We have related how the Church suffered at the hands of English pillagers after Pinkie, in 1547. The Palace did not escape. Seacombe, in his “History of the House of Stanley,” mentions that Norris, of Speke Hall, Lancashire, an English commander at that battle, plundered from Holyrood all or most of the princely library of the deceased King of Scots, James V., “particularly four large folios, said to contain the Records and Laws of Scotland at that time.” He also describes a grand piece of wainscot, now in Speke Hall, as having been brought from the palace, but this is considered, from its style, doubtful.
During the turmoils and troubles that ensued after Mary of Guise assumed the regency, her proposal, on the suggestion of the French Court, to form a Scottish standing army like that of France, so exasperated the nobles and barons, that three hundred of them assembled at Holyrood in 1555, and after denouncing the measure in strong terms, deputed the Laird of Wemyss and Sir James Sandilands of Calder to remonstrate with her on the unconstitutional step she was meditating, urging that Scotland had never wanted brave defenders to fight her battles in time of peril, and that they would never submit to this innovation on their ancient customs. This spirited remonstrance from Holyrood had the desired effect, as the regent abandoned her project.
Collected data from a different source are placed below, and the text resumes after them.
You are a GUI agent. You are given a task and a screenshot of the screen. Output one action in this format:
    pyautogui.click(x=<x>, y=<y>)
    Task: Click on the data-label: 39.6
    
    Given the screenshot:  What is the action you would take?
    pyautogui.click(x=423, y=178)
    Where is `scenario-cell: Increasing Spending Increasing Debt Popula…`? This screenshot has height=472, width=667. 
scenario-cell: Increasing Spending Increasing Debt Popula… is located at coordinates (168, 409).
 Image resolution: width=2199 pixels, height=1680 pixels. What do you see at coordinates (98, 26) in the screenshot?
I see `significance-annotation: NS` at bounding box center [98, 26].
She came, after an absence, to the palace in the November of the following year, when the magistrates presented her with a quantity of new wine, and dismissed McCalzean, an assessor of the city, who spoke to her insultingly in the palace on the affairs of Edinburgh; and in the following February she received and entertained the ambassador of the Duke of Muscovy, who had been shipwrecked on his way to England, whither she sent him, escorted by 500 lances, under the Lord Home.
After the death of Mary of Guise and the arrival of her daughter to assume the crown of her ancestors, the most stirring scenes in the history of the palace pass in review.